Trop parfait

Comme c’est preste ! Steven Osborne s’élance dans « sa » Hammerklavier avec le délié athlétique d’un pur sang, ces muscles, cette ardeur, et pourtant un contrôle du son qui calibre tout. C’est un peu ce qui fait à mon sens ici un bémol, léger mais certain. Si l’on a les moyens – et Osborne les a – de produire dans la première page de la Hammerklavier l’effet de stupeur que voulait imposer Beethoven, alors il faut foudroyer. L’élan est formidable, il lui manque justement ce foudroiement que Schnabel savait produire, quitte à laisser des notes sous le clavier.
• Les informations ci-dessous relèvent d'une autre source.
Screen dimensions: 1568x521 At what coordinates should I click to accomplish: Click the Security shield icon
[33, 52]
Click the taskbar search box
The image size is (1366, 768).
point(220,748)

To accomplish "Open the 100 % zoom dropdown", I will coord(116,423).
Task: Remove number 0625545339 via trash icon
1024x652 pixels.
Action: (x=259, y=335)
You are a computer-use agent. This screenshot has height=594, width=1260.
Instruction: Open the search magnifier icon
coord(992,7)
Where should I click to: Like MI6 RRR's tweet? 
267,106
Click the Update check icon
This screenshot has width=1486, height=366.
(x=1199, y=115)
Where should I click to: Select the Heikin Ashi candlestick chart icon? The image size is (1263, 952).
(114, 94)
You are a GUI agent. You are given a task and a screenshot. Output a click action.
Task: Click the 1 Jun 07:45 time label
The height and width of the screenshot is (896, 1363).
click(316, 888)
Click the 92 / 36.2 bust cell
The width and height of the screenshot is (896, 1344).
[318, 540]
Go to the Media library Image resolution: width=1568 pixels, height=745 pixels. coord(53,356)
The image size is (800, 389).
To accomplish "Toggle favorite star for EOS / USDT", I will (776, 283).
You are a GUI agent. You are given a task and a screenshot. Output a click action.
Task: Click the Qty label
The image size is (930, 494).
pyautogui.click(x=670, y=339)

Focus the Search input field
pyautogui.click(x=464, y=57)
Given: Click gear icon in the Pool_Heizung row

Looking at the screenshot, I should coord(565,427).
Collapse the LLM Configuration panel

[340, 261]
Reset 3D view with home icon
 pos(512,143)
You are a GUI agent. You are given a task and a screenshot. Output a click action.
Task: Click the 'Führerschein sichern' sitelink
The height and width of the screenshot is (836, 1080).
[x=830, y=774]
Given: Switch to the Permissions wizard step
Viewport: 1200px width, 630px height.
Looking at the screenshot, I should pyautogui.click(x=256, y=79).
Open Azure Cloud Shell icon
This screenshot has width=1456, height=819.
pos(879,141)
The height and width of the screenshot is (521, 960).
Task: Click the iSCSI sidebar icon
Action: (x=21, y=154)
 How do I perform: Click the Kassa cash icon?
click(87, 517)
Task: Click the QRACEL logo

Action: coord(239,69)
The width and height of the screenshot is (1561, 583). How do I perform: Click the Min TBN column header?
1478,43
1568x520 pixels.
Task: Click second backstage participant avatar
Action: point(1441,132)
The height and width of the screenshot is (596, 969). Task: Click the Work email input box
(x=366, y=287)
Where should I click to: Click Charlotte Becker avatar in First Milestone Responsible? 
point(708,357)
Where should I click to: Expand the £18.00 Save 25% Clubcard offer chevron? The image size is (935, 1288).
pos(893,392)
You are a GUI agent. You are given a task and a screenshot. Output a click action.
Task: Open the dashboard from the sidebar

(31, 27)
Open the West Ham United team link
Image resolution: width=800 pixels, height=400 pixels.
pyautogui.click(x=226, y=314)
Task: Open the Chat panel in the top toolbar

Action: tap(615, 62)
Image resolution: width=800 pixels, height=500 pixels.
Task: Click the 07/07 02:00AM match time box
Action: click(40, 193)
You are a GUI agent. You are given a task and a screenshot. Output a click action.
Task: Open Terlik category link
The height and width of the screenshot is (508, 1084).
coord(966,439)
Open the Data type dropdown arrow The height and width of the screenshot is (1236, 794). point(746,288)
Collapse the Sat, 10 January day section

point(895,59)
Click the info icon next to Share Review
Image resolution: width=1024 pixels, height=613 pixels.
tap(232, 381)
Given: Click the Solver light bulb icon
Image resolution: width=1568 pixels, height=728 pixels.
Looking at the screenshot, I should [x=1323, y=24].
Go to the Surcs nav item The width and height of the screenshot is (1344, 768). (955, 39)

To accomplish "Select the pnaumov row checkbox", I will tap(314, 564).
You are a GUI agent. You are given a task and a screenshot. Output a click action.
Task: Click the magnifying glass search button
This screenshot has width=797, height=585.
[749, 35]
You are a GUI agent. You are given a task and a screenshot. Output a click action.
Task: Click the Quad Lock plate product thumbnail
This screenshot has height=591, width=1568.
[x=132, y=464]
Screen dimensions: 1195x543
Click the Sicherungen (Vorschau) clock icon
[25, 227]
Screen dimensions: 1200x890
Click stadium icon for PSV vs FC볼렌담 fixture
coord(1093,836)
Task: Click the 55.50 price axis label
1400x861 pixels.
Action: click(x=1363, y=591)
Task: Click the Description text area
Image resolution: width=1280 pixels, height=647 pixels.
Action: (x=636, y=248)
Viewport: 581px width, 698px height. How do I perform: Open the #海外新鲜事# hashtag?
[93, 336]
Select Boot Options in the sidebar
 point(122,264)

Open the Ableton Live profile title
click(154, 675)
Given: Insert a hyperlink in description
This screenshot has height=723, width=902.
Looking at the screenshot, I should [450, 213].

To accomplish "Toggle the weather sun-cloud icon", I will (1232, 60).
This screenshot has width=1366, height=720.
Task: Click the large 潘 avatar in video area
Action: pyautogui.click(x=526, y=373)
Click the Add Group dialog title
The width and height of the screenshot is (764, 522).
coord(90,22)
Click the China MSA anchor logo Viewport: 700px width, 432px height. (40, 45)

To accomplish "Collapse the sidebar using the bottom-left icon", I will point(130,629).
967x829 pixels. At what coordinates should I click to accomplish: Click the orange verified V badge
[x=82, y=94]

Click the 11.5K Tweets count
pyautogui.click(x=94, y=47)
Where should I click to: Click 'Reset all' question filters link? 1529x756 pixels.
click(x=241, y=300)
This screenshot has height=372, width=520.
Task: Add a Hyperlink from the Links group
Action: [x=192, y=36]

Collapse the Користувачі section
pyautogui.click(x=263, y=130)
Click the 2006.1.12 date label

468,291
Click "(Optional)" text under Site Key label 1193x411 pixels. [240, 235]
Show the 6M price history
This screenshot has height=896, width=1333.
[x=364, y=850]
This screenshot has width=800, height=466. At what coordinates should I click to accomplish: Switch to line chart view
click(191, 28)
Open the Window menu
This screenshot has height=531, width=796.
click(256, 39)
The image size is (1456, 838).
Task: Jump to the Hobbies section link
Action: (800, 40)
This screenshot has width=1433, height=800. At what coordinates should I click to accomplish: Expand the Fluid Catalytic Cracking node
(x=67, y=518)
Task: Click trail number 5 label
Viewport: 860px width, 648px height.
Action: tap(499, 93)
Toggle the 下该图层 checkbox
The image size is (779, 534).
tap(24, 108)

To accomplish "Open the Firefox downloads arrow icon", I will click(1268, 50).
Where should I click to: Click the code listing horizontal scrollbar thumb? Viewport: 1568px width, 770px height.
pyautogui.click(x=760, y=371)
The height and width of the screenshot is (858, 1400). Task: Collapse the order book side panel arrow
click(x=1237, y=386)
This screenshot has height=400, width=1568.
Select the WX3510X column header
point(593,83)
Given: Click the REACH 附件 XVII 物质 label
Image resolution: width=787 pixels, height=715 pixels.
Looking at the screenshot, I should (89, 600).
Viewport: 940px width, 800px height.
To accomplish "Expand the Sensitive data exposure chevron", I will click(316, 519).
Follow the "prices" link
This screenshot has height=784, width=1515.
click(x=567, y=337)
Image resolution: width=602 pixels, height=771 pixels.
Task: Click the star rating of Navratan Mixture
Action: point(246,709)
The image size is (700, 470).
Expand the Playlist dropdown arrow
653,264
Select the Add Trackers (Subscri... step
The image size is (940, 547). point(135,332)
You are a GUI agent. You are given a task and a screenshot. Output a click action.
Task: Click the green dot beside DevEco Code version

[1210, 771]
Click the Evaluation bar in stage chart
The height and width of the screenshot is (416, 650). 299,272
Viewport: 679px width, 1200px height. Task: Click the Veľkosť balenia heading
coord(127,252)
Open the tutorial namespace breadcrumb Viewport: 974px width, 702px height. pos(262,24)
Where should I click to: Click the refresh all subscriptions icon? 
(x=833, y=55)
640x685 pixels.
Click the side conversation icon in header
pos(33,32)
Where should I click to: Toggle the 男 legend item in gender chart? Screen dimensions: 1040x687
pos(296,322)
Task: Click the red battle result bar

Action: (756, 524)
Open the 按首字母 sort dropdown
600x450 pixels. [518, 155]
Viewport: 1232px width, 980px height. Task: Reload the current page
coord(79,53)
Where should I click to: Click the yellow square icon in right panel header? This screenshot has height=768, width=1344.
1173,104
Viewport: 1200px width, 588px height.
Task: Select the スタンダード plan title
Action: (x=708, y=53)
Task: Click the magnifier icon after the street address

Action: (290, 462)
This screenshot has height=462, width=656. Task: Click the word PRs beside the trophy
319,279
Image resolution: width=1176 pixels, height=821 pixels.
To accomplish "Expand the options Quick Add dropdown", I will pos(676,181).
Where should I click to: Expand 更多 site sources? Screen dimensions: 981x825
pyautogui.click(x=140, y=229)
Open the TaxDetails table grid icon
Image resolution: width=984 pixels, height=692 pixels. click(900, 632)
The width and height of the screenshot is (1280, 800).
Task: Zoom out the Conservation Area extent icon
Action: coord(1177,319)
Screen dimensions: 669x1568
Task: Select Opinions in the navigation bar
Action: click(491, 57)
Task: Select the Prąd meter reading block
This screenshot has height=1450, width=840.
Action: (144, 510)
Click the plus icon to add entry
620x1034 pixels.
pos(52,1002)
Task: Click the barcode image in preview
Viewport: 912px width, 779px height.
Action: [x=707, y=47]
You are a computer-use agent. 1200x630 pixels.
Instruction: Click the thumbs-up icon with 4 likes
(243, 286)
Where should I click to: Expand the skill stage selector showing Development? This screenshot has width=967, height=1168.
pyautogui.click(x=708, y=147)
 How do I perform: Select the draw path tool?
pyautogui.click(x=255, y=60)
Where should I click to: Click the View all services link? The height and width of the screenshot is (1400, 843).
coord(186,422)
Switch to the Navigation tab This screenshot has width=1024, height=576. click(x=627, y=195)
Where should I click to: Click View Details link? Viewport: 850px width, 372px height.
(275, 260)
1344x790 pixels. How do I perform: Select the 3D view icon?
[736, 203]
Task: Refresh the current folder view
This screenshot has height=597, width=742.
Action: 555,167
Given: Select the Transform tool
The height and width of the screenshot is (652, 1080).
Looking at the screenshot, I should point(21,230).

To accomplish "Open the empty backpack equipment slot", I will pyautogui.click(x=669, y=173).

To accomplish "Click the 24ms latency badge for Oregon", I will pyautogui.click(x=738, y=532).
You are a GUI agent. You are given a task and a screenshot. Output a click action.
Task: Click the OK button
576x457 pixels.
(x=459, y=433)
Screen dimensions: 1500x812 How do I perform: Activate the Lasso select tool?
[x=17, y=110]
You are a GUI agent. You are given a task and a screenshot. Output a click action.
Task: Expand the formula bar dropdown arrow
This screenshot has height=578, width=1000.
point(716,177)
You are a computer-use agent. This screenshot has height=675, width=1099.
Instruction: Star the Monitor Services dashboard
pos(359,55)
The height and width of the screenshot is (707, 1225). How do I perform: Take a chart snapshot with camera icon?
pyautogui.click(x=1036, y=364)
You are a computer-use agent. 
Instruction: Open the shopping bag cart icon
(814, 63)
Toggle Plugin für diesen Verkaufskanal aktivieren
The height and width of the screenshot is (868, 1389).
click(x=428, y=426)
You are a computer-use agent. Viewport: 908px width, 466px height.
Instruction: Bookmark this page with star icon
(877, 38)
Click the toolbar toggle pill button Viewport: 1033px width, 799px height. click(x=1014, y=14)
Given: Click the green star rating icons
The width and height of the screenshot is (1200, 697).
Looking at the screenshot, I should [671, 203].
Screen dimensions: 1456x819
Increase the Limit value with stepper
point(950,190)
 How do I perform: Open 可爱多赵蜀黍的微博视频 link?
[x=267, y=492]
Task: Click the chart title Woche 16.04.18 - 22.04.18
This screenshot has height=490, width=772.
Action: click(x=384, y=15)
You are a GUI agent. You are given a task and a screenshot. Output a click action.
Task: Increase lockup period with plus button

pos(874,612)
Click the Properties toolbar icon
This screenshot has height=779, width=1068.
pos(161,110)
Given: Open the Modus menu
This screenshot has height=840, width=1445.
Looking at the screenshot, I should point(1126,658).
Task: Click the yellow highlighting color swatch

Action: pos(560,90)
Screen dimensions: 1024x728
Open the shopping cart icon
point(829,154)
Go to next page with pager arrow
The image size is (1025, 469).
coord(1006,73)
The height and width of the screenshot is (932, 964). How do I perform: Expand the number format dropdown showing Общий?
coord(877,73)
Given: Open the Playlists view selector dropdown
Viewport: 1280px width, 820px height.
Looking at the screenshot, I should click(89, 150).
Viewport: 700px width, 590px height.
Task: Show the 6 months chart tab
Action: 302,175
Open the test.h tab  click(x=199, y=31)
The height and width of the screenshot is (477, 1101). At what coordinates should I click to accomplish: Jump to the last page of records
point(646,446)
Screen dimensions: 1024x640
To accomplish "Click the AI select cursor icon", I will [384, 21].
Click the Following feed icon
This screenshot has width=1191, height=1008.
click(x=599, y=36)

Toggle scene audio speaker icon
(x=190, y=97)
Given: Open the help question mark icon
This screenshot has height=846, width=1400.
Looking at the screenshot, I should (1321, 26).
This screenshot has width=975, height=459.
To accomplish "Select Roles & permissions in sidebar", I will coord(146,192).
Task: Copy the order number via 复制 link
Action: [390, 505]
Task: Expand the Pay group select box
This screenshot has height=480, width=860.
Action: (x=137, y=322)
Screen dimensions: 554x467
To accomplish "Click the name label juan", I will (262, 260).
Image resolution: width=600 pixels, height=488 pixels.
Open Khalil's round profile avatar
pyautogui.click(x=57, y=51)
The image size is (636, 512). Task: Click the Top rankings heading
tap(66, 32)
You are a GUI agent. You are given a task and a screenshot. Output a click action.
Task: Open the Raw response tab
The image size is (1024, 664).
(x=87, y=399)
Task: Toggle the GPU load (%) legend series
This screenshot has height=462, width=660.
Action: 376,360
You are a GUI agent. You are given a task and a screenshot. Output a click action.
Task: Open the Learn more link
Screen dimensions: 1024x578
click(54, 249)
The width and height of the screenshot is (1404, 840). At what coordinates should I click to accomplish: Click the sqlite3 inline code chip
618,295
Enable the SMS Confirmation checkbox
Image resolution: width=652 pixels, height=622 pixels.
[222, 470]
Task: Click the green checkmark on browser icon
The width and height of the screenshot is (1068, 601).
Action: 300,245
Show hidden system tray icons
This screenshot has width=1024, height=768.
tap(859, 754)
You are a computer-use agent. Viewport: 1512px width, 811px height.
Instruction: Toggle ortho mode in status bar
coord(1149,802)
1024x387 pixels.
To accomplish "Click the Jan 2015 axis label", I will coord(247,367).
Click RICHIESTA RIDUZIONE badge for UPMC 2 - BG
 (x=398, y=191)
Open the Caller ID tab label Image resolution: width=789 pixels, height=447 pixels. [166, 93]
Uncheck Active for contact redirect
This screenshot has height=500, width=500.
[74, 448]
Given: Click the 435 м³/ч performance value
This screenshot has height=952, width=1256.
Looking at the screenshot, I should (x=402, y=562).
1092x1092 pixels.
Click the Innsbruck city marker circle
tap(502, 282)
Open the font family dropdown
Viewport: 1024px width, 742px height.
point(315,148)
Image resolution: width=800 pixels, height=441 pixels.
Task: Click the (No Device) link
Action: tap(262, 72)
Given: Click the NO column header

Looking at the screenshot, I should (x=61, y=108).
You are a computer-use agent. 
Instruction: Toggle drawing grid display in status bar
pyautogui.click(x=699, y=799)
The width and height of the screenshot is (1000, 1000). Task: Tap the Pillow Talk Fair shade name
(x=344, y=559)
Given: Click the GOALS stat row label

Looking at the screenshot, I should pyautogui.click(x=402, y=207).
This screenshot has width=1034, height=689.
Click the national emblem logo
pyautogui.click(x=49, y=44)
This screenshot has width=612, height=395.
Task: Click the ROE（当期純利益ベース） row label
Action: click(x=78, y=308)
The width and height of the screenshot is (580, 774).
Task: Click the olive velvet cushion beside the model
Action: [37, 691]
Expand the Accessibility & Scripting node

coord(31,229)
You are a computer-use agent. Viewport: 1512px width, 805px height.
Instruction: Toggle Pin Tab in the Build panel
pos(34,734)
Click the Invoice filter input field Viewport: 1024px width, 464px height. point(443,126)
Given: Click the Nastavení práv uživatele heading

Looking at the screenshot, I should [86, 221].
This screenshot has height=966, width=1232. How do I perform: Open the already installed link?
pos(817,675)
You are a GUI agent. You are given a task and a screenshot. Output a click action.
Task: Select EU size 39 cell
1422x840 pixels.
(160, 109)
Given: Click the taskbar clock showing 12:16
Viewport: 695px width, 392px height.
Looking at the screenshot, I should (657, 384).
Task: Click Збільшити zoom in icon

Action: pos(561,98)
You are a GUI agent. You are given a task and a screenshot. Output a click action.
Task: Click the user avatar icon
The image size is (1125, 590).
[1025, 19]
Et nul ne doute qu’au fond Schnabel aura été ici le modèle d’Osborne.

Mais enfin, ne barguignons pas, Osborne unifie toute cette improbable, fantasque, délirante construction onirique qu’est la Hammerklavier pour son plus grand bien : il la joue prestissimo (la Fugue!), lui donne une envolée où le (trop ?) beau son règne toujours. Quel pianiste, quels moyens !

L’Opus 101, commencé comme une confidence un peu capricieuse, dans un ton de bagatelle, tire immédiatement l’oreille. Mais rapidement, l’urgence manque, les doigts se perdent dans les détails, cela musarde et continue de se promener dans un Vivace très peu alla marcia.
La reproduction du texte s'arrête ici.